What is expected:
Copy out the stretch of the material from the line containing "Where should I" through the line containing "coord(640,317)", reproducing each line without any change.

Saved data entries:
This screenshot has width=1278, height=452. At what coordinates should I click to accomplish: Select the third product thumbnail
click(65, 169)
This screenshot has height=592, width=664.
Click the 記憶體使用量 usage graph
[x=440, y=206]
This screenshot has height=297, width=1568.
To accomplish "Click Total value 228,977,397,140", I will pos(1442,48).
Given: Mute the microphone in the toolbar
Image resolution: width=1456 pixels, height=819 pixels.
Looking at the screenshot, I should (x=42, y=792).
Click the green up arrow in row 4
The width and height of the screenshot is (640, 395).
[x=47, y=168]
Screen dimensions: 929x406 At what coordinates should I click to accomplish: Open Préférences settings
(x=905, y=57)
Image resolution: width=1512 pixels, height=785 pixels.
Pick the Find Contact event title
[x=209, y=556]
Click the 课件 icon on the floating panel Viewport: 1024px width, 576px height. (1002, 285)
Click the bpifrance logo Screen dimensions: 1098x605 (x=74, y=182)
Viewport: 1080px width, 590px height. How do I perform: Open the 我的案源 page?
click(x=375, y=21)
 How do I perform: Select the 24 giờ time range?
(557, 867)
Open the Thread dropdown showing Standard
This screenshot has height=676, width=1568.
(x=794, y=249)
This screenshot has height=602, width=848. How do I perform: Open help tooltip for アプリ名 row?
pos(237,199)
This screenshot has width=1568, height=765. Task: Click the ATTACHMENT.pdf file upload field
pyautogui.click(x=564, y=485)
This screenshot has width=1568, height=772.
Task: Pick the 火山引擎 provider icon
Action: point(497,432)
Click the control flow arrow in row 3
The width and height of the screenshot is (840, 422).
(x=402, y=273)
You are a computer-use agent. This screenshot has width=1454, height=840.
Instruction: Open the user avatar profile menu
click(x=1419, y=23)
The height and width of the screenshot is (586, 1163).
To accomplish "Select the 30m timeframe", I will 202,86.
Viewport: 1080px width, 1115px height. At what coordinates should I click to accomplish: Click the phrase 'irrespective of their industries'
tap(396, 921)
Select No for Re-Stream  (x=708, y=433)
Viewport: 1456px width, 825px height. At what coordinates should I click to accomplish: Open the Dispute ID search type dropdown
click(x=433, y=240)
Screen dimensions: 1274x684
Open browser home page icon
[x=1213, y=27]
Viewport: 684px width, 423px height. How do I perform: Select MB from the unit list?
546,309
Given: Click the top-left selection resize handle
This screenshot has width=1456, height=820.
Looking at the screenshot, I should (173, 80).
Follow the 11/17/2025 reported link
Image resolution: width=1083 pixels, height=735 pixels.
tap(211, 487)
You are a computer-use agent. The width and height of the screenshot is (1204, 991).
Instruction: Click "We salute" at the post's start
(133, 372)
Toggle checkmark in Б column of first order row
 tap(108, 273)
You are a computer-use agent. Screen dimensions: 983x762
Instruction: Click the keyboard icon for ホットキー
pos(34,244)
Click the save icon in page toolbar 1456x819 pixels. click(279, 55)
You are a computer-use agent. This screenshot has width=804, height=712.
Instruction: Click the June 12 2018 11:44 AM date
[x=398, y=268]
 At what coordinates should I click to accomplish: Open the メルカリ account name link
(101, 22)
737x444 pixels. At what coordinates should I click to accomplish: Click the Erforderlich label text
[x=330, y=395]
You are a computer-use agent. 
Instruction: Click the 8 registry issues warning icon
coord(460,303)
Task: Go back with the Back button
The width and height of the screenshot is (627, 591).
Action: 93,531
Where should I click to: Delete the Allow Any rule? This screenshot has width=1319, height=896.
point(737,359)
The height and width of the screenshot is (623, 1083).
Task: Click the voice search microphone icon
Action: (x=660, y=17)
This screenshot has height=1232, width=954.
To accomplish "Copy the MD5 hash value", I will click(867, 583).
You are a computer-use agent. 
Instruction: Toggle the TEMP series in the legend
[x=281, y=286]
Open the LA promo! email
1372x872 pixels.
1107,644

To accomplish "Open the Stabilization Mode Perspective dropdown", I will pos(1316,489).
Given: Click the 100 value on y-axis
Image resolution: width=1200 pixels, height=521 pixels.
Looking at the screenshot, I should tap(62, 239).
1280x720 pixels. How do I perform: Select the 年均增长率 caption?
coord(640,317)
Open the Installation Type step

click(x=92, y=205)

Response for this exercise:
Where should I click to: Delete the Allow Any rule? This screenshot has width=1319, height=896.
point(737,359)
The height and width of the screenshot is (623, 1083).
Task: Click the voice search microphone icon
Action: (x=660, y=17)
This screenshot has height=1232, width=954.
To accomplish "Copy the MD5 hash value", I will click(867, 583).
You are a computer-use agent. 
Instruction: Toggle the TEMP series in the legend
[x=281, y=286]
Open the LA promo! email
1372x872 pixels.
1107,644

To accomplish "Open the Stabilization Mode Perspective dropdown", I will pos(1316,489).
Given: Click the 100 value on y-axis
Image resolution: width=1200 pixels, height=521 pixels.
Looking at the screenshot, I should tap(62, 239).
1280x720 pixels. How do I perform: Select the 年均增长率 caption?
coord(640,317)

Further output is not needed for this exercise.